Presently, an absurd situation is created in which the State of Israel’s secular institutions – such as the Supreme Court and the Knesset – can tell rabbis what is kosher and what is not. That’s because the Law for the Prohibition of Kashrut Fraud states that “the rabbi providing kosher supervision will take into consideration only those issues pertinent to kashrut.”
Courts have interpreted this to mean that only certain “core” issues are relevant in determining what is kosher and what is not. When rabbis step outside the bounds set for them by the law, the courts rein them in.
That’s precisely what happened in 1990, for instance, when the High Court ruled that Jerusalem’s rabbinate could not revoke a kashrut certificate from a food establishment because its owners permitted belly dancing on the premises. That High Court rejected the claim made by the Chief Rabbinate at the time that any owner whose immoral sensitivities were callous to the depravities of belly dancing could not be trusted to serve kosher food.
In 2009, the High Court ruled that the rabbinate in Ashdod could not demand a more stringent level of supervision in a bakery owned by a Jew for Jesus. Rabbi of Ashdod Yosef Sheinin said at the time that according to his understanding of halacha, an apostate Jew could not be trusted to adhere to the laws of kashrut.
The Chief Rabbinate also has tried to deny kosher supervision to hotels and restaurants that display Christmas trees.
Since it is forbidden, said the rabbinate, for supervisors to be present at a place where idol worship is taking place, they cannot properly ensure that the food is kosher. But the Chief Rabbinate was forced to back down.

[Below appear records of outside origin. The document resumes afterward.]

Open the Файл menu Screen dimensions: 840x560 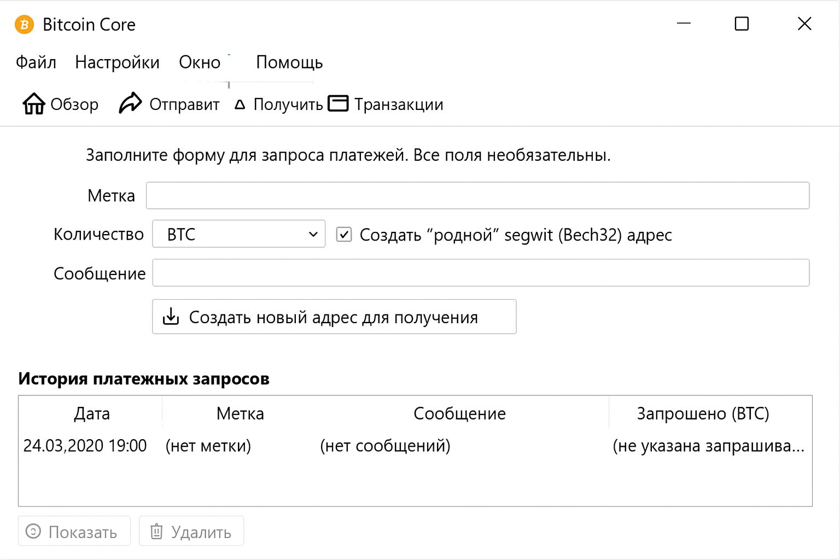coord(36,62)
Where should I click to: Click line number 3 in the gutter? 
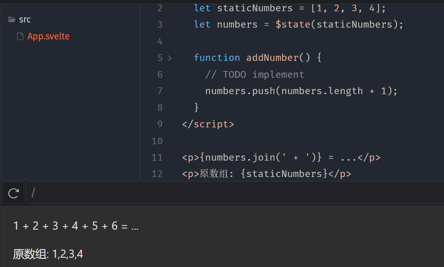click(x=159, y=25)
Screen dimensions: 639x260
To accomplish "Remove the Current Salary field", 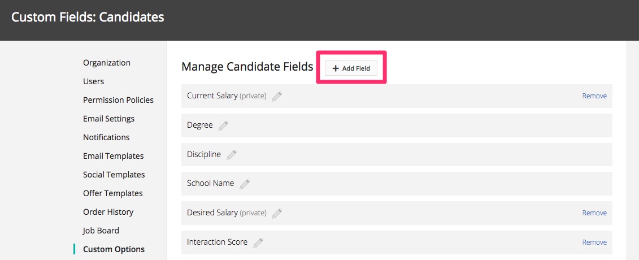I will 594,96.
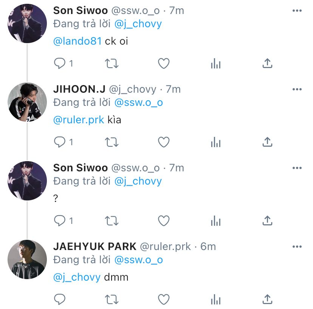Open JAEHYUK PARK's profile avatar
Screen dimensions: 313x309
coord(27,259)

Of course, the State of Israel is not only curtailing the religious freedom of rabbis to rule in accordance with their conscience. By mandating solely the Chief Rabbinate to define what is kosher, the state also is preventing alternative kosher supervision bodies from providing competing interpretations of “kosher.”

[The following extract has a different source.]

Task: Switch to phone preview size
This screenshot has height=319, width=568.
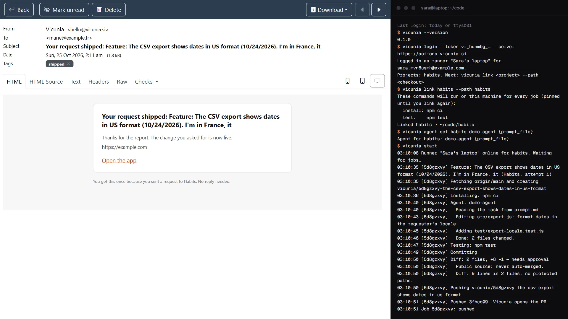Action: pos(348,81)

Some rabbis are willing to provide restaurants with kosher supervision free of charge or at a significantly lower fee than that charged by the Chief Rabbinate.
Other rabbis are more concerned with ensuring that food called “kosher” is processed and prepared in keeping with environmental sustainability, fair labor practices and a high regard for animal well-being. The restaurant or event hall should be accessible to the physically challenged.

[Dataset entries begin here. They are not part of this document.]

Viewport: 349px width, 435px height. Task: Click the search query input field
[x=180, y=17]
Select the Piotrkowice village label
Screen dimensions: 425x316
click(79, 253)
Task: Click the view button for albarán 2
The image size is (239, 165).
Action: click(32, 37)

The State of Israel, or for that matter any state, has no business meddling in inherently religious matters. The genius of the Jeffersonian wall of separation between Church and State in the US that gave rise to the Establishment Clause was not just that it ensured freedom from religion. It also protected the freedom of religion.
That’s why the Chief Rabbinate’s monopoly should be dismantled. In its place, a variety of kosher supervision bodies should be allowed to compete freely.
The state can help consumers get information to make decisions regarding food labeled as kosher by passing laws that ensure that a product purported to be certified as kosher by a particular authority is, in fact, certified.
The packaging or the vendor has to display information explaining to the consumer the basis for the claim that the food is kosher. It would include the name and contact info of the certifying authority.
This would empower the individual consumer alone to decide. The state would not have to enforce specific definitions of kosher, thus removing it from active involvement in disputed doctrinal matters.
The State of Israel should encourage different forms of religious expression – particularly of the Jewish variety. Dismantling the Chief Rabbinate’s monopoly would further this goal.